History of iinouiio
Shoddy, in a Good Way: U.K. Textile Recycling Origin
According to most historians, Benjamin Law manufactured the first-ever cloth containing ‘post-consumer’ recycled wool (throwaway clothing). He did this in secret around 1813, based at a small mill on the outskirts of Batley, West Yorkshire, England. For the next 150 years, the surrounding area imported clothing and textile factory waste from across the world, converting this ‘waste’ into a raw material to reduce the cost of new wool whilst manufacturing woollen cloth.

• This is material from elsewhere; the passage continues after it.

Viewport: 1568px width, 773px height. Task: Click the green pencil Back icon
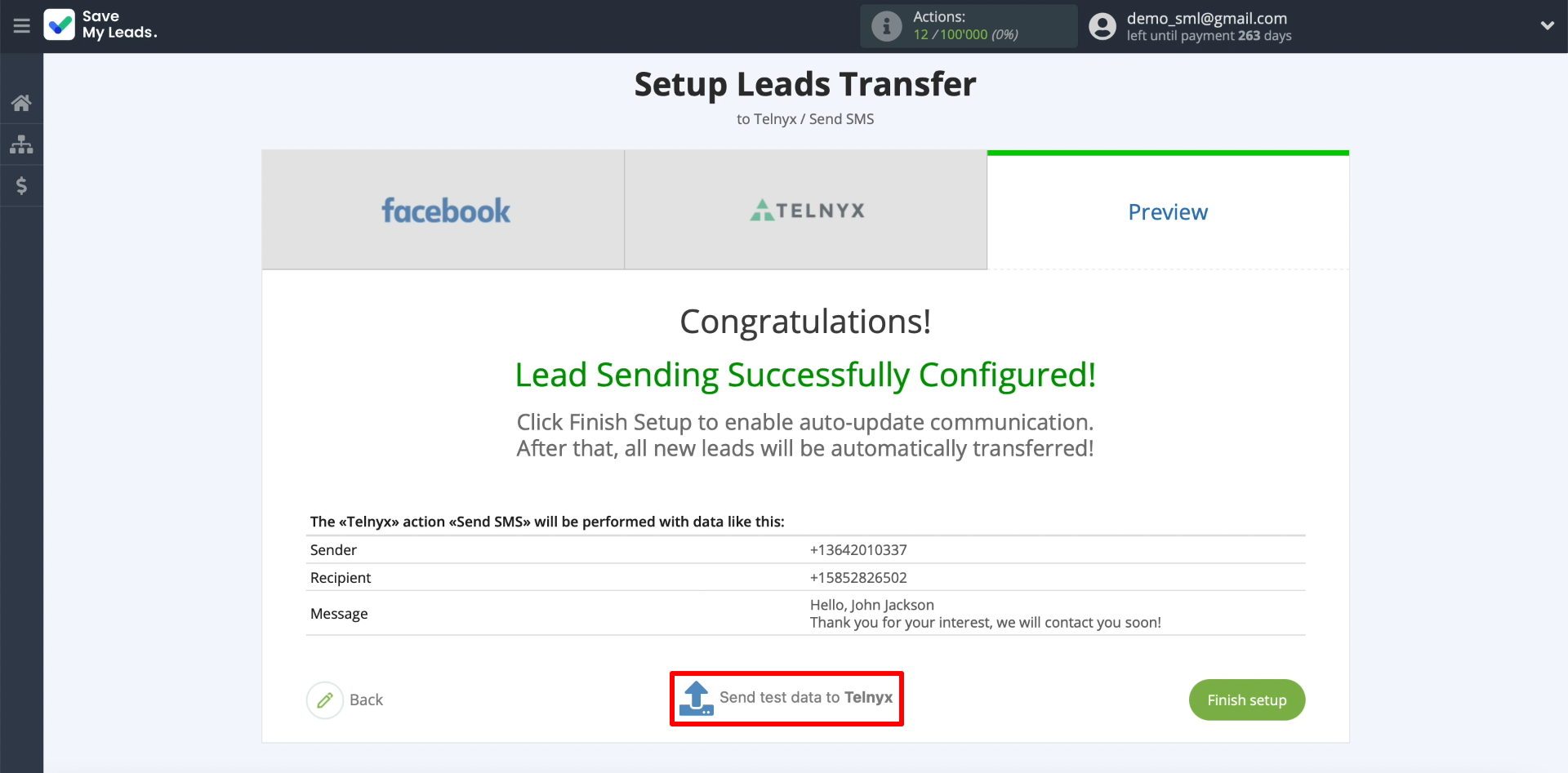tap(325, 700)
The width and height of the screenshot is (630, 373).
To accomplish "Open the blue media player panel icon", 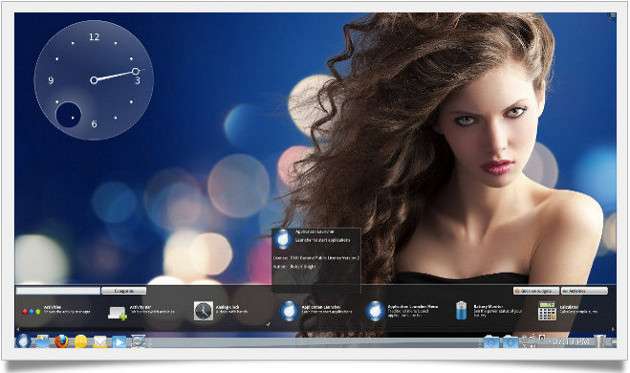I will point(119,342).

This industry transformed the region that became known as the ‘heavy woollen district’. Small hamlets turned into thriving towns and cities containing many hundreds of rag sorters, textile waste merchants, reclaimed fibre (shoddy and mungo) manufacturers, providing fibres for woollen (yarn & cloth) manufacturers. This activity became known as the ‘shoddy and mungo’ trade; the first ever large-scale textile ‘circular economy’.
Read more about the history of wool recycling in Yorkshire, England HERE.
Recycling Our Past; Creating a Future
In 1989, John Parkinson co-founded Evergreen, emerging from his small family business, recycling wool. Evergreen’s aim was to make textiles with the most responsible materials and methods. They supplied some forward-thinking high street retailers, small-scale designers, artisans and charities, but a fire forced its closure in 1995.
During the Evergreen years, John worked out that if everyone in the UK bought just one woollen product each year but chose recycled wool made in Yorkshire, on average it would save approximately:
- 371 million gallons of water (the UK reservoir holds around 300 million gallons).
- 480.8 tonnes of chemical dyestuffs.
- 4,517 million days of average family electricity consumption (1.125KW per garment).
Despite a break of 25 years, to re-build lives and careers following this devastating fire, the work is still not over and has been re-started through iinouiio.
The company aims to maintain the Evergreen legacy and the heritage of skills and knowledge through iinouiio. The products offered are made using traditional Yorkshire wool recycling techniques to provide truly authentic and unique materials. "We are so proud - even giddy - for sharing this passion with all our website and social media visitors."